TT promoted the regeneration of neurons and reduced apoptosis around the lesion. (a) Schematic diagram of the regions sampled after SCI. Scale bar = 500 μm. (b) Nissl staining in the S, M, and TM groups from different regions at 7 d. Scale bar = 50 μm. (c) Quantification of the Nissl staining-positive cells; *columns* represent the mean ± SD (n = 5). (d) Double staining at 14 d after SCI for BrdU/NeuN. Red: BrdU; green: NeuN. Scale bar, 20 μm. (e) TUNEL staining in the rostral/epicenter/caudal regions at 7 d after SCI. The scale bar represents 20 μm. (f, g) Quantification data of BrdU^+/NeuN⁺ and TUNEL⁺ cells in each group. Columns represent the mean ± SD, n = 5.

3.3. TT Promoted Axonal Outgrowth after SCI

GAP43/NF200 staining was used to determine the effects of TT on axonal outgrowth around the epicenter at 14 d after SCI (Figures 3(a)–3(c)). In the penumbra (1-3 mm adjacent to the epicenter), we found that the area of GAP43-positive cells decreased significantly after SCI (Figure 3(d)); in contrast, there was higher GAP43 expression levels in the TM group than in the M group (M vs. S: p < 0.01; TM vs. M: p < 0.05). Moreover, Western blotting was also performed to measure the protein expression of GAP43 and NF200 in each group (Figure 3(e)).
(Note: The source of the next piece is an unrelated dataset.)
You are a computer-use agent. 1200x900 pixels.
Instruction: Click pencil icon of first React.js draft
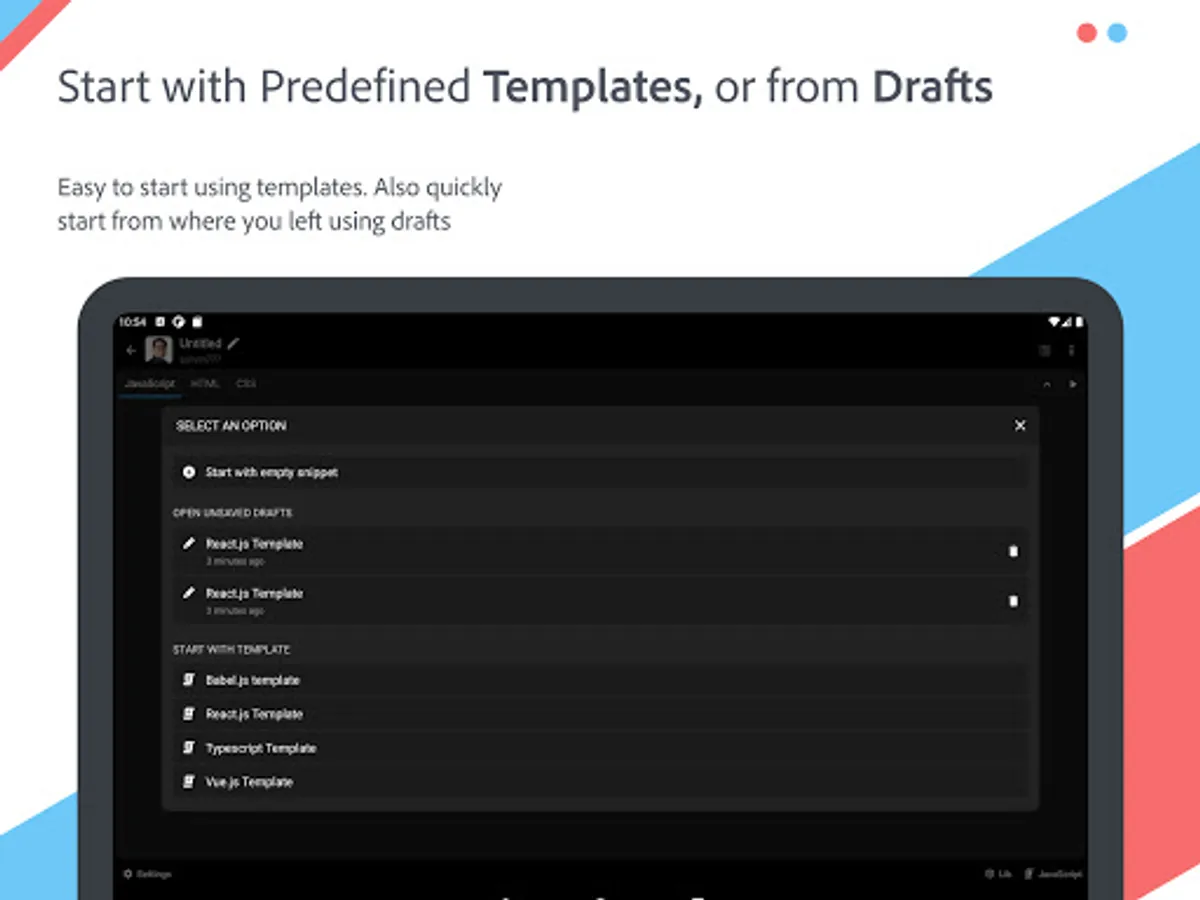pos(188,544)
The results (Figures 3(f) and 3(g)) showed that the GAP43 and NF200 protein expression in the M group was decreased after SCI at 7 d and 14 d compared to the expression levels in the S group, and that the expression levels in the TT group were between those of the other two groups (GAP43, M₇ vs. S: p < 0.001, TM₇ vs. M₇: p < 0.01, TM₁₄ vs. M₁₄: p < 0.001; NF200, M₇ vs. S: p < 0.001, TM₇ vs. M₇: p < 0.001, TM₁₄ vs. M₁₄: p < 0.001). RT–qPCR analysis (Figures 3(h) and 3(i)) found significant differences in GAP43 and NF200 mRNA expression levels between the M and TM groups (GAP43 mRNA, M₇ vs. S: p < 0.001, TM₇ vs. M₇: p < 0.01, TM₁₄ vs. M₁₄: p < 0.05; NF200 mRNA, M₇ vs. S: p < 0.001, TM₇ vs. M₇: p < 0.05, TM₁₄ vs. M₁₄: p < 0.05).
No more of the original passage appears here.